Otro asunto actual es el de la felicidad. En El malestar… se indica: “Lo que en el sentido más estricto se llama felicidad surge de la satisfacción, casi siempre instantánea, de necesidades acumuladas que han alcanzado elevada tensión, y de acuerdo con esta índole sólo puede darse como fenómeno episódico” (Ibídem). El desarrollo de este tema deja claro que el ser humano rebaja sus pretensiones o expectativas de felicidad en la medida de la gravedad, la desgracia o el sufrimiento a que se ve sometido, y a veces confunde felicidad con un “quitapenas” o una satisfacción de sus instintos, en que se incluye lo prohibido, pero también, impulsos perversos. Freud considera que las tres fuentes que ocasionan infelicidad son la supremacía de la naturaleza sobre el ser humano, la insuficiencia de métodos para regular las relaciones en la familia, la sociedad y el Estado, y la caducidad del cuerpo. Concluye afirmando que la felicidad es “profundamente subjetiva” y a veces su ideal se deja conducir por formas groseras o finas de narcotización de la sensibilidad frente a estímulos placenteros y desagradables.

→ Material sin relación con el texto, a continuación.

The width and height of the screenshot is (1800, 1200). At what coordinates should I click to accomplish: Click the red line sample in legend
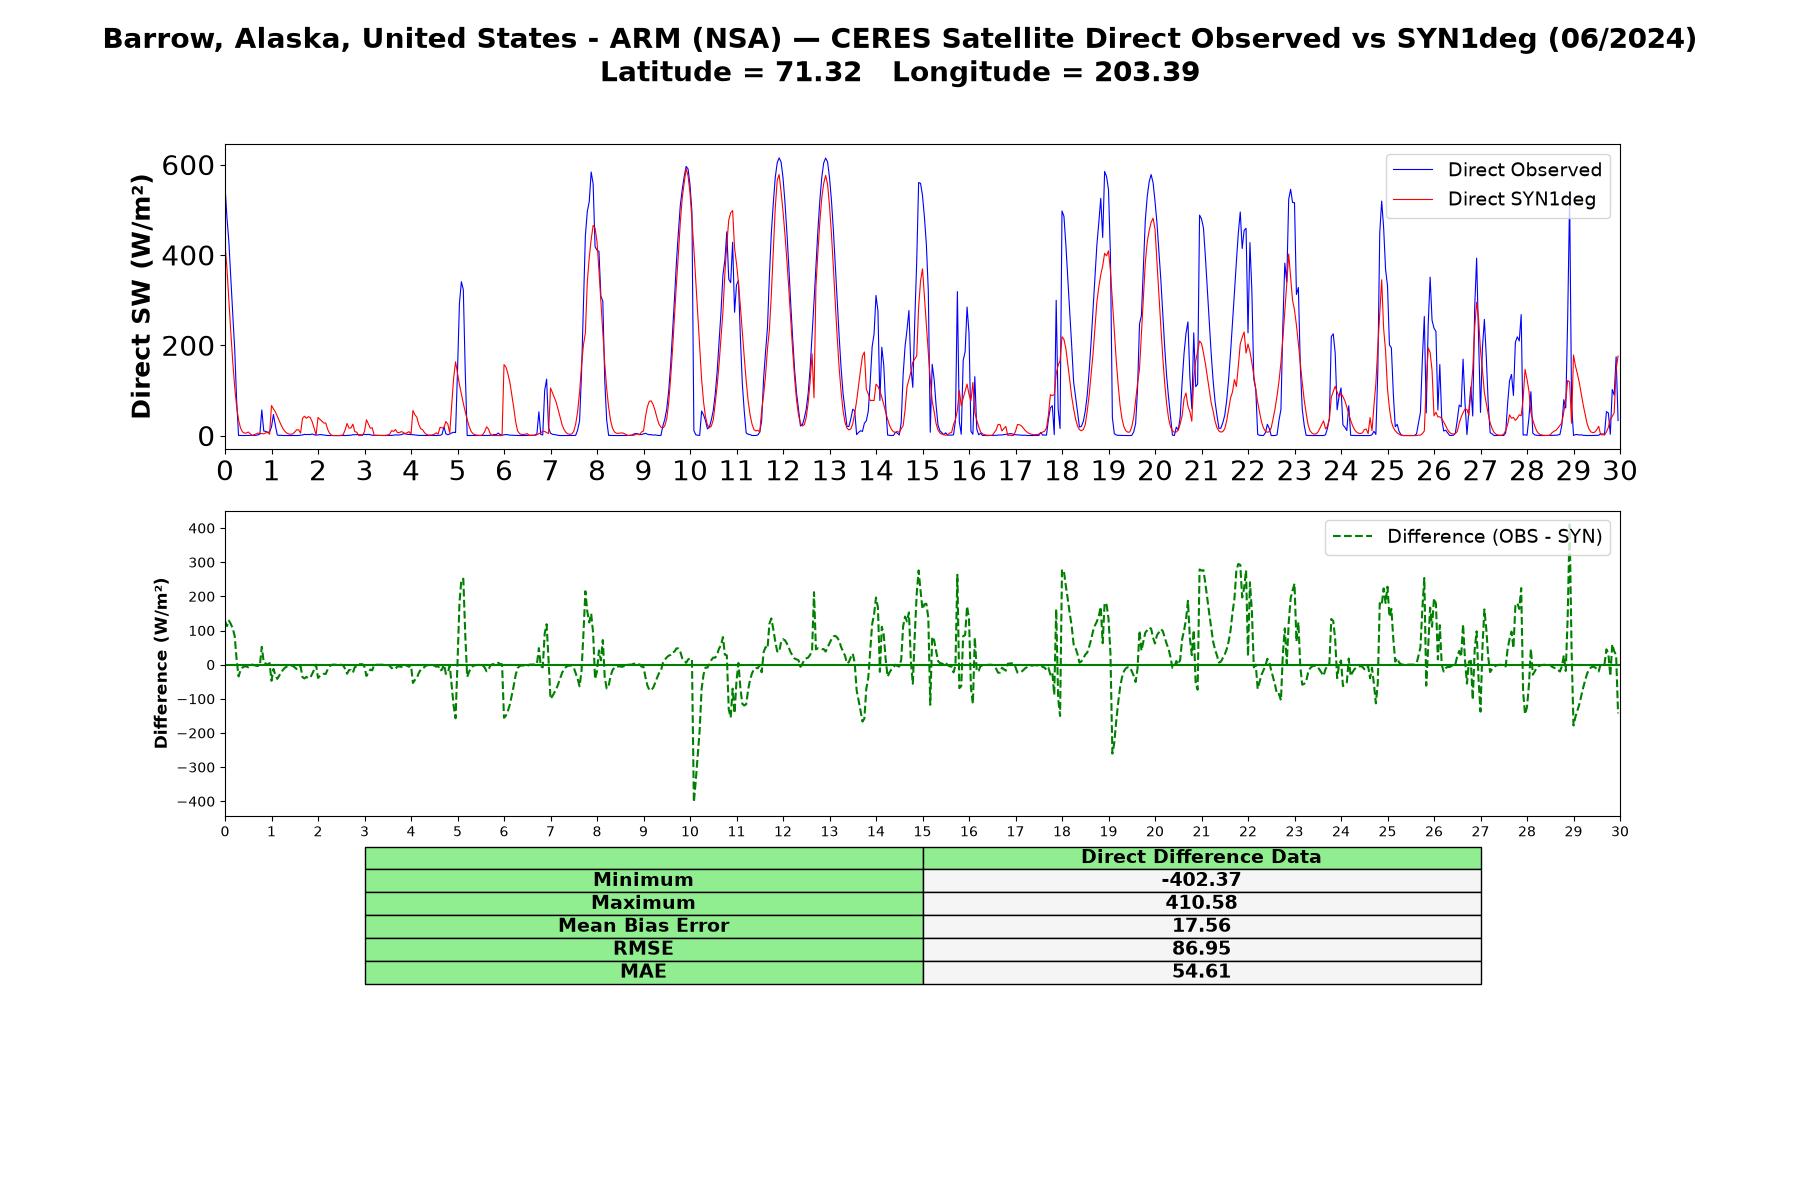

También resultan de interés sus indagaciones sobre la justicia. Para el psicoanalista, “el primer requisito cultural es el de la justicia” (Ibídem), y afirma categóricamente que “La libertad individual no es un bien de la cultura. […]. Buena parte de las luchas en el seno de la humanidad giran alrededor del fin único de hallar un equilibrio adecuado (es decir, que dé felicidad a todos) entre otras reivindicaciones individuales y las colectivas; uno de los problemas del destino humano es el de si este equilibrio puede ser alcanzado en determinada cultura o si el conflicto en sí es inconciliable” (Ibídem). Adentrándose en estos análisis, asegura que “la sociedad civilizada se ha visto en la obligación de cerrar los ojos ante muchas transgresiones que, de acuerdo con sus propios estatutos, debería haber perseguido”, pues la cultura no ha podido eliminar “las tendencias agresivas del hombre”, y por ello, a su juicio, “…el destino de la especie humana será decidido por la circunstancia de si ─y hasta qué punto─ el desarrollo cultural logrará hacer frente a las perturbaciones de la vida colectiva emanadas del instinto de agresión y de autodestrucción” (Ibídem).

El poeta Heinrich Heine, quien quizás en broma pudo permitirse expresar algunos pensamientos que Freud consideró “las verdades psicológicas más rigurosamente condenadas”, cuenta: “Tengo la disposición más apacible que se pueda imaginar. Mis deseos son: una modesta choza, un techo de paja; pero buena cama, buena mesa, manteca y leche bien frescas, unas flores ante la ventana, algunos árboles hermosos ante la puerta, y si el buen Dios quiere hacerme completamente feliz, me concederá la alegría de ver colgados de estos árboles a unos seis o siete de mis enemigos. Con el corazón enternecido les perdonaré antes de su muerte todas las iniquidades que me hicieron sufrir en vida. Es cierto: se debe perdonar a los enemigos, pero no antes de su ejecución” (Ibídem). Si cada uno de nosotros desata estas “verdades psicológicas” y se impone un discurso de odio, el futuro de la humanidad será aún más incierto. A los enemigos personales, si los tengo, nunca los amaría, pues eso es tarea de ángeles, pero prefiero seguir los consejos de Jorge Luis Borges en el poema “Fragmentos de un evangelio apócrifo”: “No odies a tu enemigo, porque si lo haces, eres de algún modo su esclavo. Tu odio nunca será mejor que tu paz” (Jorge Luis Borges: Obra poética, 1923-1977, Alianza Editorial-Emecé Editores, Madrid-Buenos Aires, 1987).